وَالَّذِيْنَ يَرْمُوْنَ الْمُحْصَنٰتِ ثُمَّ لَمْ يَأْتُوْا بِاَرْبَعَةِ شُهَدَاۤءَ فَاجْلِدُوْهُمْ ثَمٰنِيْنَ جَلْدَةً وَّلَا تَقْبَلُوْا لَهُمْ شَهَادَةً اَبَدًاۚ وَاُولٰۤىِٕكَ هُمُ الْفٰسِقُوْنَ ۙ٤
Wal-lażīna yarmūnal-muḥṣanāti ṡumma lam ya'tū bi'arba‘ati syuhadā'a fajlidūhum ṡamānīna jaldataw wa lā taqbalū lahum syahādatan abadā(n), wa ulā'ika humul-fāsiqūn(a).
[4]
İffetli kadınlara iftira atıp da dört tanık getirmeyenlere gelince, onlara hemen seksen vuruş vurun. Ve onların tanıklıklarını asla kabul etmeyin. Onlar, sapmışların ta kendileridir.
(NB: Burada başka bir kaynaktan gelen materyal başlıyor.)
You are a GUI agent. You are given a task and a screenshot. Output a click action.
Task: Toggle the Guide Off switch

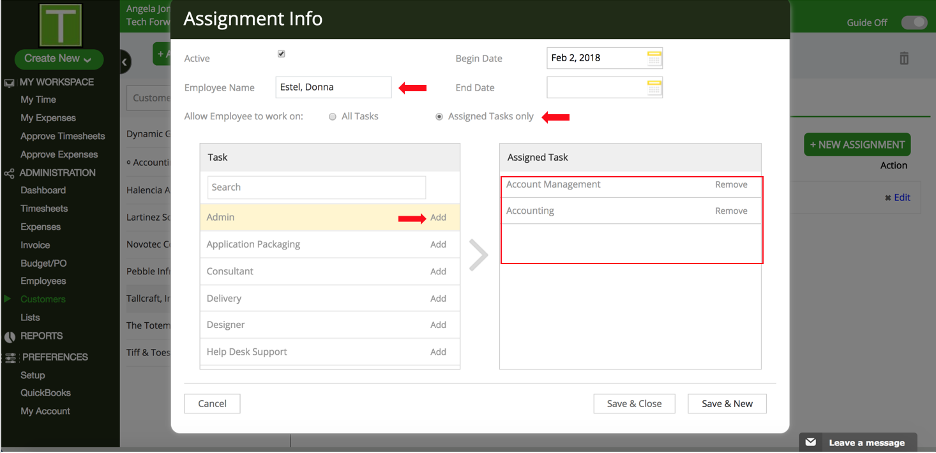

اِلَّا الَّذِيْنَ تَابُوْا مِنْۢ بَعْدِ ذٰلِكَ وَاَصْلَحُوْاۚ فَاِنَّ اللّٰهَ غَفُوْرٌ رَّحِيْمٌ٥
Illal-lażīna tābū mim ba‘di żālika wa aṣlaḥū, fa innallāha gafūrur raḥīm(un).
[5]
Bu suçtan sonra tövbe edip iyi hal sergileyenler müstesna. Şu bir gerçek ki, Allah Gafûr'dur, Rahîm'dir.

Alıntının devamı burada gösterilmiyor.